A significantly later attempt to address these problems is disclosed in U.S. Pat. No. 3,904,379 to Oser. Oser '379 likewise discloses an adjustable multilayered mirror pipe insulation. In Oser '379 each layer is kept in its proper parallel spaced relationship to the others by cone shaped projections or stand-offs. In the adjustment portion, however, only the frictional engagement of abutting overlapping layers and the inherent rigidity of each layer maintains the proper spaced relationship, as well as the frictional engagement of the overlapping layers. A plurality of bolts penetrates all layers of insulation in the adjustment section to secure the insulation in its adjusted position after installation. To permit pull-apart adjustment with the bolt in place, and to prevent pulling the insulation completely apart, each layer includes a longitudinal slot. Although Oser '379 discloses a simpler structure than Hoeman '261, Oser '379 suffers from similar difficulties. The bolts that penetrate all layers of the insulation conduct much heat from the heat source by providing a direct path from the heat source to the ambient air. Slots throughout the length of permitted adjustment invite large convective heat losses. Similarly, the direct contact between overlapping insulation layers is only maintained by the rigidity of the layers themselves. In installation and operation they are extremely likely not to retain the neat precisely aligned arrays illustrated in the drawings, but to separate moderately, permitting further convective heat loss. The largest single disadvantage of such adjustable mirror insulation is the extraordinarily high heat loss in the adjustment section. Oser '379 patent suffers more from this defect than other prior art solutions to these difficulties.

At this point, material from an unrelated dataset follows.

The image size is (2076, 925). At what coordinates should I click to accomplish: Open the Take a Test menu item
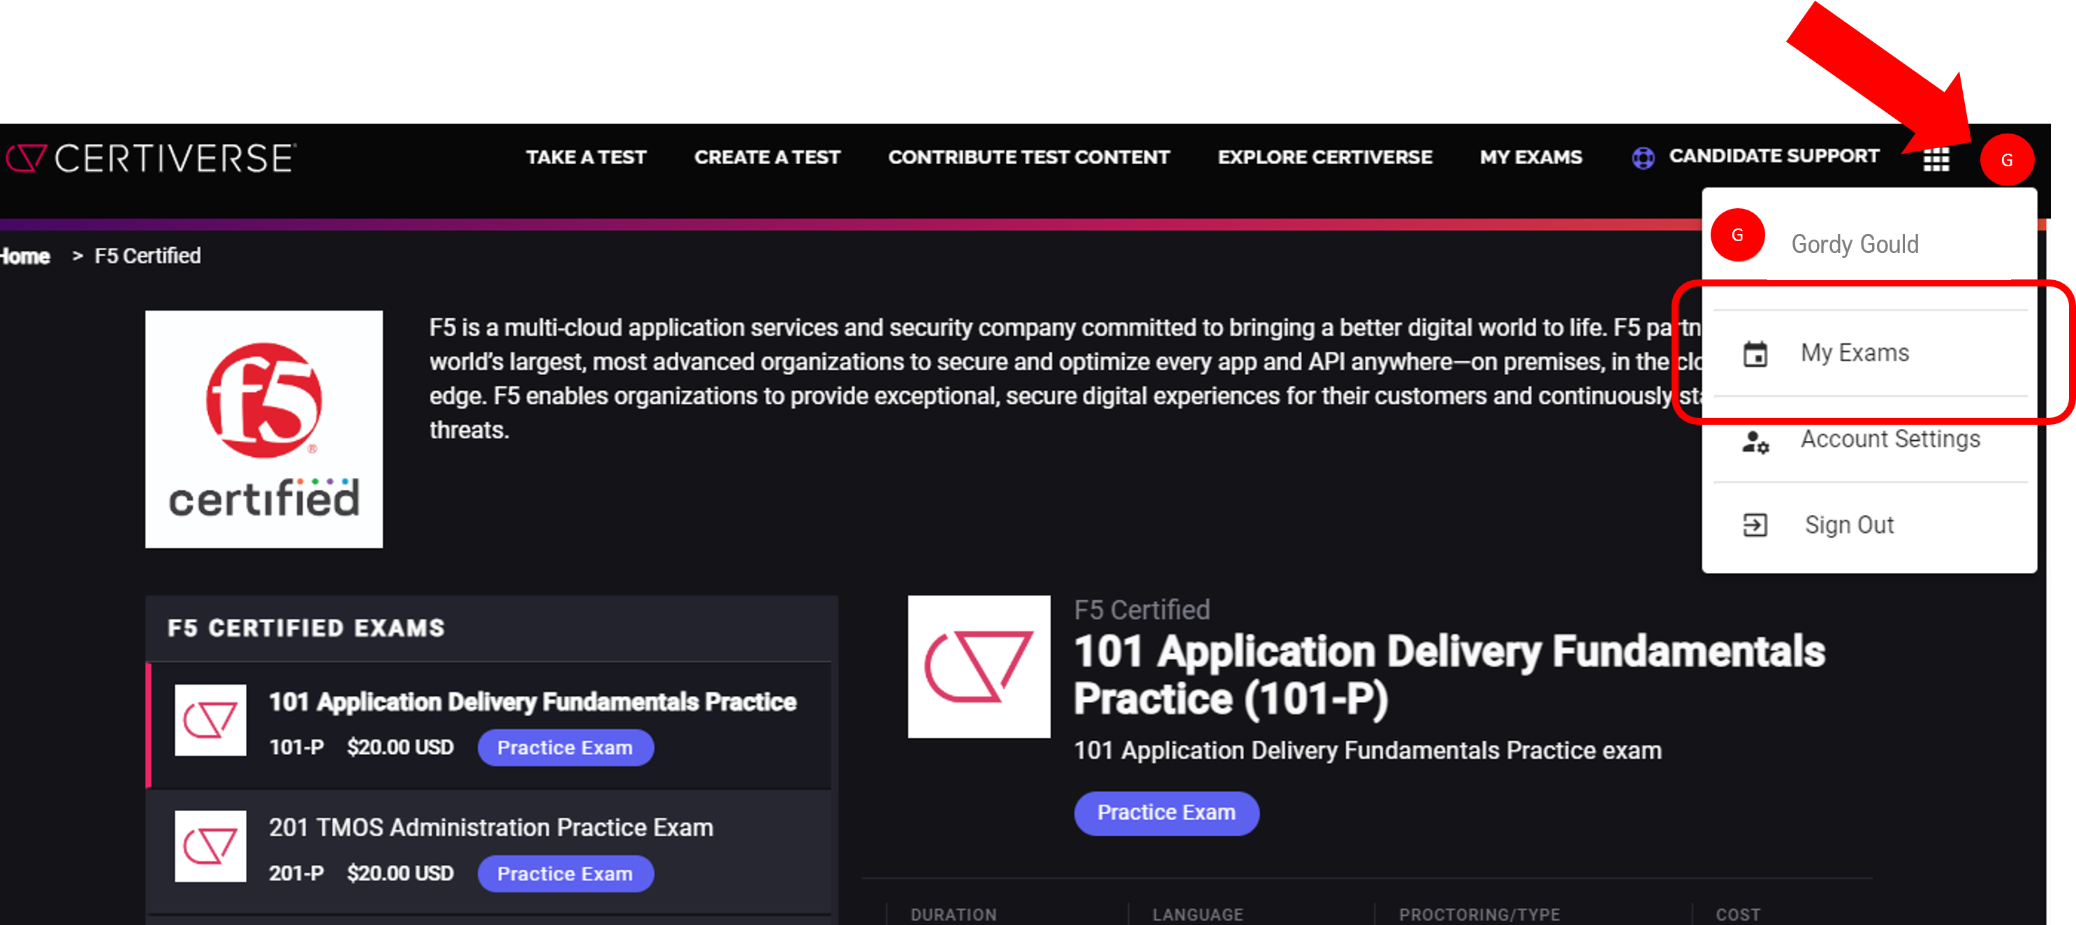coord(587,156)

Furthermore, in these prior art approaches, the insulation could only be expanded. Only with great difficulty and resultant substantial reduction in insulating properties could the insulation be contracted. Thus, if workers expanded a unit of adjustable insulation too much to fit in a given application, it could quite likely be ruined and require complete replacement.
Accordingly, there is a clear need for an improved adjustable multilayered reflective mirror insulation that can be expanded or contracted, that is less labor intensive to manufacture and thermally insulates better, and withstands mishandling during shipment and installation better than the prior art.